MSPs In The Crosshairs: What To Do About It
The recent ransomware attack on Kaseya customers through MSPs should send shivers down the spines of solution providers everywhere.
- July 19, 2021 | Author: Todd Hyten
The recent ransomware attack on Kaseya customers through MSPs should send shivers down the spines of solution providers everywhere. According to CRN, 60 of Kaseya’s MSP customers were compromised—so that the attackers could, in turn, target up to 1,500 of their customers.
The move by cyberthieves to attack targets through their vendors and service suppliers has been gaining steam for a while—the SolarWinds attack last year was just such a supply chain attack. It seems as if every month there’s a new malware or ransomware attack that hits a new record in damage, scope, ransom amount, etc.
Just a few days after the attack, some recommendations for affected MSPs came out from the FBI and the Cybersecurity and Infrastructure Security Agency (CISA). The recommendations are also good for those MSPs not affected and want to boost their security stance. The FBI and CISA recommendations included
Enforcing multifactor authentication for their accounts (and customer-facing ones too).
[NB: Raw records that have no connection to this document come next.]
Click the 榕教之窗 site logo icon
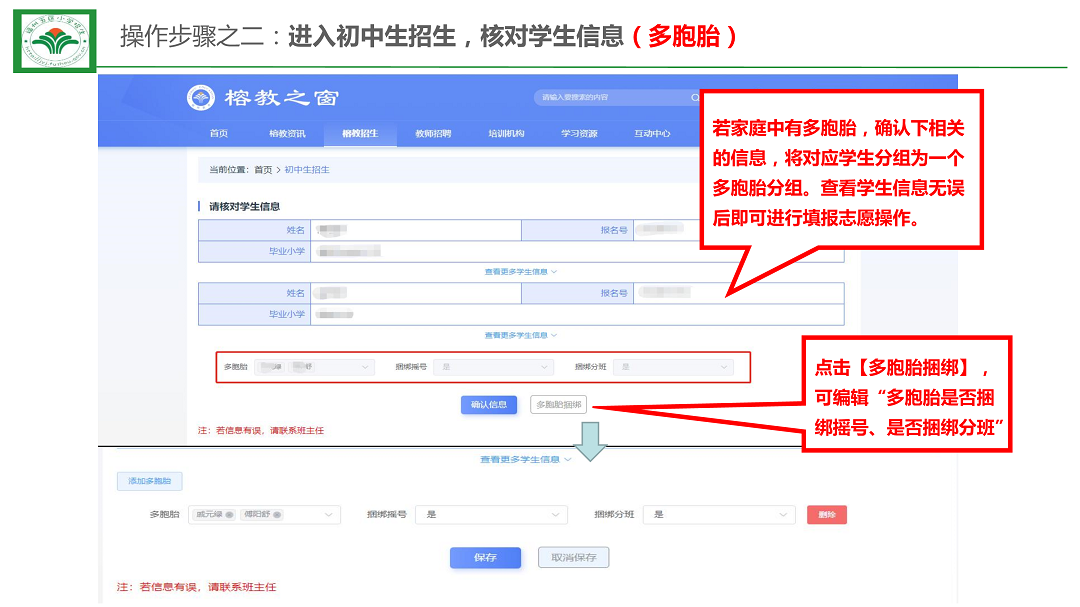Image resolution: width=1080 pixels, height=607 pixels. pos(201,98)
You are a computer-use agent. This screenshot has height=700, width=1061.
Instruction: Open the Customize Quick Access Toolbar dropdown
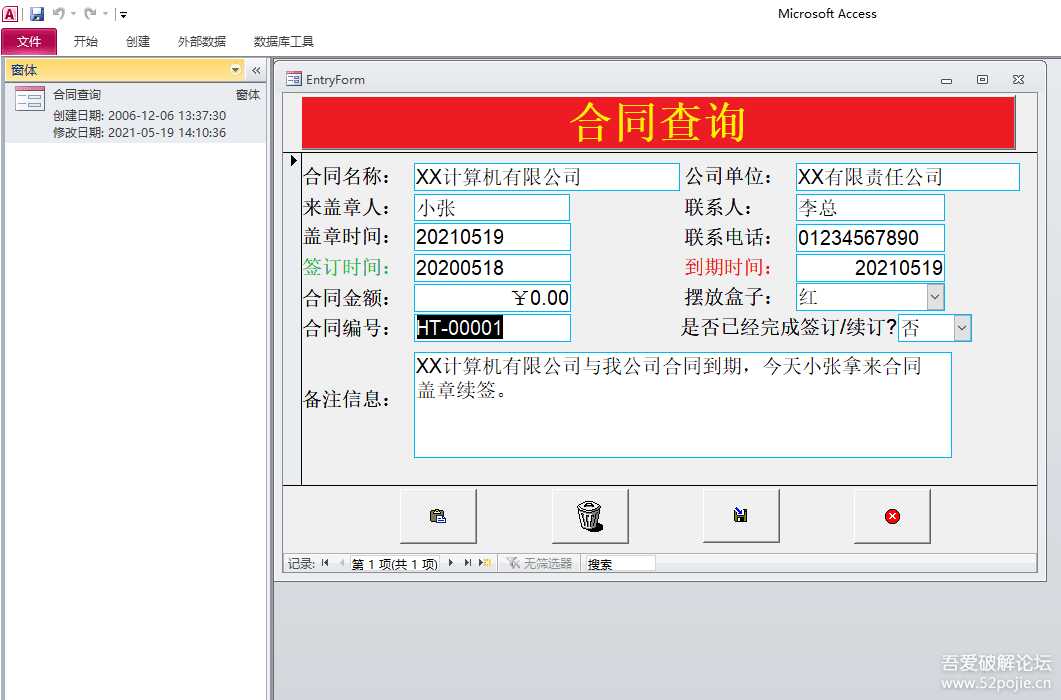point(123,15)
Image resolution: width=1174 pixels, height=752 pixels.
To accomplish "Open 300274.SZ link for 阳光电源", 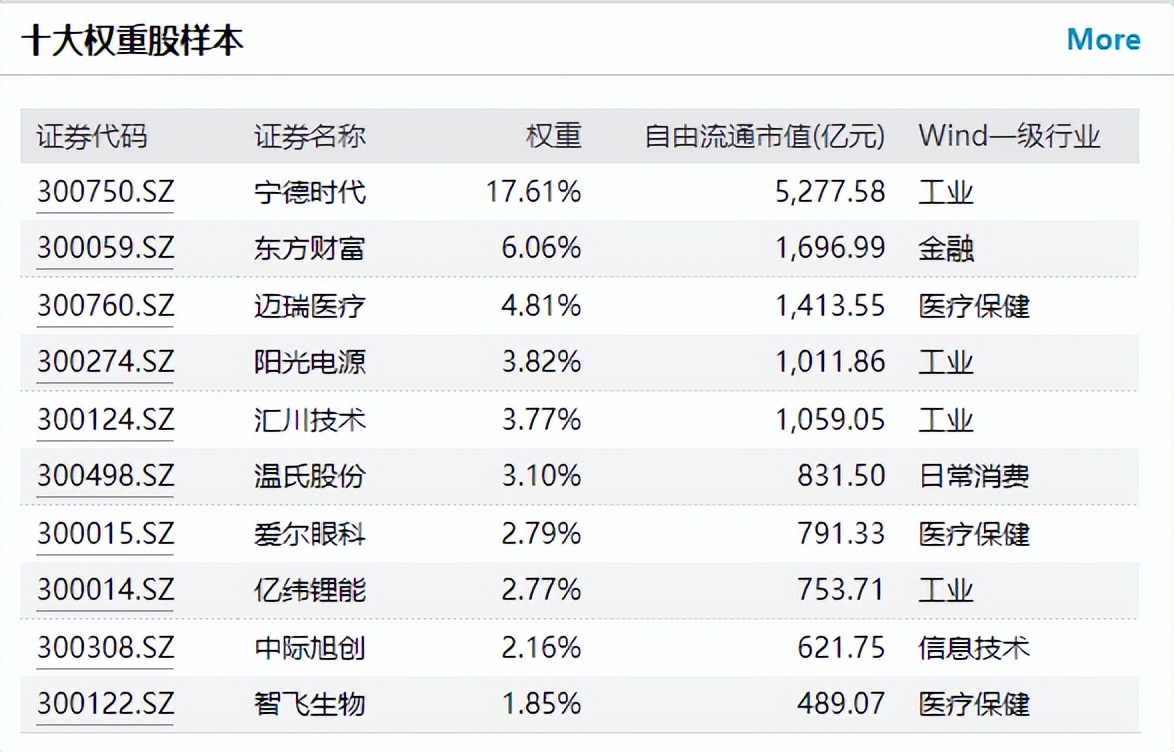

Use whitelisting to limit communications with remote monitoring and management (RMM) tools OR place their RMM behind a VPN.
Ensure backups are up to date—and data is easily recoverable!
MSPs should also follow a manual patch process and follow all vendor remediation rules—and make patches as quickly as possible.
Of course, the cyberthieves’ real targets are the clients. MSPs owe it to make sure their clients are using the best storage and backup practices. Unaffected backups are the best way to ensure business continuity, especially when paired with practiced recovery and restore practices. Some major points to reiterate with your customers include:
Have a document action plan for disaster recovery that identifies what steps need to be taken, who needs to be notified and who are “hands on” in the process.
Your backup environment should be making frequent backups—that’s as many as possible.
A disaster recovery plan simply isn’t complete without offsite storage, but it has to be easily accessible for fast recoveries, too.
Use immutable snapshots of data—a format that is write-once, read many times that cannot be encrypted.
Practice full data restores with all team members, and practice different emergency situations, such as disaster recovery to failover locations or systems.
Tell your customers that recovering from any data disaster is not only possible, but it can be done easily with a combination of protected storage, cloud-based disaster recovery, and other key technologies, like immutable snapshots. The prepared organization is the one that will succeed in today’s environment.